▸ Input material
·····

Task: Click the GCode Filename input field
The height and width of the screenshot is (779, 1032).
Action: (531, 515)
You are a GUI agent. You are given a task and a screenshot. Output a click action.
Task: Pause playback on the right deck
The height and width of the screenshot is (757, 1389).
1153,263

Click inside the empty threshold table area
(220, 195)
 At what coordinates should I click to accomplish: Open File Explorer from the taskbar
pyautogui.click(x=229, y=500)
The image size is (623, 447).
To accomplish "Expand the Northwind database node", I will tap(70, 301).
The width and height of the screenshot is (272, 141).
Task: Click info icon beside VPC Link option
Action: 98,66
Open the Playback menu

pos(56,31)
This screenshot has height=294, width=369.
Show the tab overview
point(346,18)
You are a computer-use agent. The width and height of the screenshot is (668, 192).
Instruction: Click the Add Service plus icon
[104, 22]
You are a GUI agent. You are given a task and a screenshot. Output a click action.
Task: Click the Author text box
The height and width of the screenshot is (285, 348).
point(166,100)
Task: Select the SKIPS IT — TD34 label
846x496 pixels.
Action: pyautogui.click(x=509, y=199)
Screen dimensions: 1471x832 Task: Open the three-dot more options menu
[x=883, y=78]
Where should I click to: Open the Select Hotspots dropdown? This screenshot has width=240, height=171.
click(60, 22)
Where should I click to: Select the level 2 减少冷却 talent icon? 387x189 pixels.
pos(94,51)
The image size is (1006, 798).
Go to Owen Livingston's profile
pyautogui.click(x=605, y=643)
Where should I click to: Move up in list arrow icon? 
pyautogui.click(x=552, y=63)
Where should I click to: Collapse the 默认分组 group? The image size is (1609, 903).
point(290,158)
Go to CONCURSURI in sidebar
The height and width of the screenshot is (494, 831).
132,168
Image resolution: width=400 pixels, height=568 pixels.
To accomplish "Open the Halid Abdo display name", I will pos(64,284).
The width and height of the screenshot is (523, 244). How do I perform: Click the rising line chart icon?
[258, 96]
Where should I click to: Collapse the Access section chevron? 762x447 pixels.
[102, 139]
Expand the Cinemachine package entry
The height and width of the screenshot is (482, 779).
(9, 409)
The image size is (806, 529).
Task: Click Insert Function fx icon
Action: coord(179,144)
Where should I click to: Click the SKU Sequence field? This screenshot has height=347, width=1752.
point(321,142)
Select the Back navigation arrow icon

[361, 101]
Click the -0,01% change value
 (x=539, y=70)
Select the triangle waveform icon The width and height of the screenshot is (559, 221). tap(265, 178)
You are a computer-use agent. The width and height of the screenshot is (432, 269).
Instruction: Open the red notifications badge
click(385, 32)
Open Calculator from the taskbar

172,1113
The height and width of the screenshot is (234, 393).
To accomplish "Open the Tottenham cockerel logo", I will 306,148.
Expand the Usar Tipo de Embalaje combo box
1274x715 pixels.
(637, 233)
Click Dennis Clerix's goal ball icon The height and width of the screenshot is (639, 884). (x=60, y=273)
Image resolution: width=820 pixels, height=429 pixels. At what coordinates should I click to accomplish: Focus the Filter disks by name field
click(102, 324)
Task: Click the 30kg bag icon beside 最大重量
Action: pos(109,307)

·····

▸ Aim of the task
Convert everything from the start of the data down to and including the line containing "pyautogui.click(x=229, y=500)" into a Markdown table with the columns No. and Text, numbering each row and omitting blank lines.

▸ Result of this exercise
| No. | Text |
|---|---|
| 1 | Task: Click the GCode Filename input field |
| 2 | The height and width of the screenshot is (779, 1032). |
| 3 | Action: (531, 515) |
| 4 | You are a GUI agent. You are given a task and a screenshot. Output a click action. |
| 5 | Task: Pause playback on the right deck |
| 6 | The height and width of the screenshot is (757, 1389). |
| 7 | 1153,263 |
| 8 | Click inside the empty threshold table area |
| 9 | (220, 195) |
| 10 |  At what coordinates should I click to accomplish: Open File Explorer from the taskbar |
| 11 | pyautogui.click(x=229, y=500) |